NanoSemi Improves System Efficiency for 5G and Other RF Products
“At a small company like ours, it’s critical for engineers to work with as little overhead as possible. With MATLAB, our team can deliver leading-edge IP faster, enabling our customers to increase bandwidth, push modulation rates higher, and reduce power consumption.”
Challenge
Accelerate the design and verification of RF power amplifier linearization algorithms used in 5G and Wi-Fi 6 devices
Solution
Use MATLAB to characterize amplifier performance, develop predistortion and machine learning algorithms, and automate standard-compliant test procedures
Results
- Development time reduced by 50%
- Iterative verification process accelerated
- Early customer validation enabled
NanoSemi linearization IP development and verification using MATLAB.
Wireless standards such as 5G and 802.11ax (Wi-Fi 6) support data rates up to 20 times higher than 4G and other previous standards. To meet these speed and bandwidth requirements, hardware manufacturers need optimal performance from RF power amplifiers (PAs).
Engineers at NanoSemi have developed digital predistortion (DPD) that linearizes RF power amplifiers. This approach enables the PAs to operate at peak power while minimizing distortions and other undesirable effects that impair signal quality. Developed with MATLAB®, this technology improves the performance of the RF signals and enables higher throughput and reduced power consumption for 5G and Wi-Fi 6 devices as well as infrastructure equipment.

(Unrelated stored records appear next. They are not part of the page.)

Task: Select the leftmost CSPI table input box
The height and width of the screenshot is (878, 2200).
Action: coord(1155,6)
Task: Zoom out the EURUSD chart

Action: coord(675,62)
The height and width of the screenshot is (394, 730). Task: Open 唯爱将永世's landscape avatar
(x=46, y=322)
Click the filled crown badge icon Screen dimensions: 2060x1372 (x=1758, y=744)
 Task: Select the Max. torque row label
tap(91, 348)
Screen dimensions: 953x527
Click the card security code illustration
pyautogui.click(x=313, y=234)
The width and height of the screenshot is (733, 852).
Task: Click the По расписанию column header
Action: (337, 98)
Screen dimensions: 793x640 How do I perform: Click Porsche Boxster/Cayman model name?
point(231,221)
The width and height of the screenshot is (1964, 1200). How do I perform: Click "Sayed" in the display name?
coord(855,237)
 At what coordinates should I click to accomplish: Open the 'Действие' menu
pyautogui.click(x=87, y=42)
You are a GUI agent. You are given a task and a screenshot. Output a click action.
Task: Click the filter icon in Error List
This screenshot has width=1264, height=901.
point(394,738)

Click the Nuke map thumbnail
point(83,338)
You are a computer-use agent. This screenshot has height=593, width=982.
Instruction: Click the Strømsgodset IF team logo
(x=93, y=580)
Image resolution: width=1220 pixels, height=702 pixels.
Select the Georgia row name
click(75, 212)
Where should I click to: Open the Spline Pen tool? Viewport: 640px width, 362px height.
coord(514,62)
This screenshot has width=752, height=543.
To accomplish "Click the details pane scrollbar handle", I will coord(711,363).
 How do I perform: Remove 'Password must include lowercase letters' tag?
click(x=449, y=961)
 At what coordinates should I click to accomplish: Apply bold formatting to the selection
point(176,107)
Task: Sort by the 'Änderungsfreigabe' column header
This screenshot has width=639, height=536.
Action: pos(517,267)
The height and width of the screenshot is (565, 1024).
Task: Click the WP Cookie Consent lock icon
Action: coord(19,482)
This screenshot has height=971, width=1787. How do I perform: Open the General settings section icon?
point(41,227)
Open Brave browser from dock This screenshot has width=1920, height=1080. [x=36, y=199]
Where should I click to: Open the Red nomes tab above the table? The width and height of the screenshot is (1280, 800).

“MATLAB has become essential to what we do every day,” says Kevin Chuang, lead engineer at NanoSemi. “We use MATLAB to characterize RF hardware, automate testing, create custom IP, and improve communication with our customers. Doing all this in the same environment that we use for advanced algorithm development significantly reduces our time-to-market.”
Challenge
To help their customers operate PAs more efficiently in next-generation devices, NanoSemi engineers wanted to develop algorithms that would compensate for nonlinear behavior by applying adaptive DPD, predictive machine learning models, and other proprietary techniques. The engineers needed to develop, debug, optimize, and implement these algorithms rapidly; iterate with customers to ensure that systems under development met their needs; and conduct thorough regression testing across a wide range of operating conditions.
Solution
NanoSemi engineers use MATLAB to accelerate the development and validation of algorithms that improve wireless transmit system linearity and overall performance.
They import measurement data from spectrum analyzers or commercially available software-defined radios into MATLAB using Instrument Control Toolbox™. After analyzing and visualizing the measured data, they use it to fit parameters of a behavioral PA model developed in MATLAB.
Next, the engineers develop and tune DPD and machine learning algorithms for linearizing amplifier output. These algorithms incorporate signal smoothing, digital filtering and time-frequency analysis tools available in Signal Processing Toolbox™.
The engineers test the algorithms using standards-compliant waveforms—including E-UTRA test model (E-TM) waveforms—that they generate with LTE Toolbox™ .
They use MATLAB Compiler™ to encrypt and package their linearization IP as a standalone executable that their customers can run to evaluate its performance.
After incorporating customer feedback and enhancement requests, the NanoSemi digital design team implements the algorithms on an FPGA, ASIC, or SoC.
Once deployed to hardware, the implementation is verified using automated testing scripts developed with MATLAB and Instrument Control Toolbox. These scripts control and communicate with the target hardware and send text-based SCPI commands via Virtual Instrument Software Architecture (VISA) standard protocols to signal generators, signal analyzers, and other test equipment.
The team uses the scripts to automate regression tests and conduct parameter sweeps. Results from the test equipment are analyzed in MATLAB and stored in a database.
NanoSemi has used this workflow to deliver commercial-grade IP blocks for semiconductors used in 5G and LTE mobile devices, as well as base stations and Wi-Fi products.
Results
- Development time reduced by 50%. “Depending on the difficulty of the project and scope of work, we typically complete development in a few months,” says Chuang. “Without MATLAB we would almost certainly need twice as much time—and that’s a conservative estimate.”
- Iterative verification process accelerated. “MATLAB enables us to generate, acquire, and analyze data from simulations and over-the-air tests at the same time, a capability that other test environments do not have,” Chuang says. “This greatly speeds up iterations with our customers.”
- Early customer validation enabled. “With MATLAB Compiler we can send our customer a fixed-point implementation of a specific module,” says Chuang. “It’s a clean exchange of information. While our IP is protected, the customer can see how it performs, which is a significant advantage because it minimizes errors due to misunderstanding.”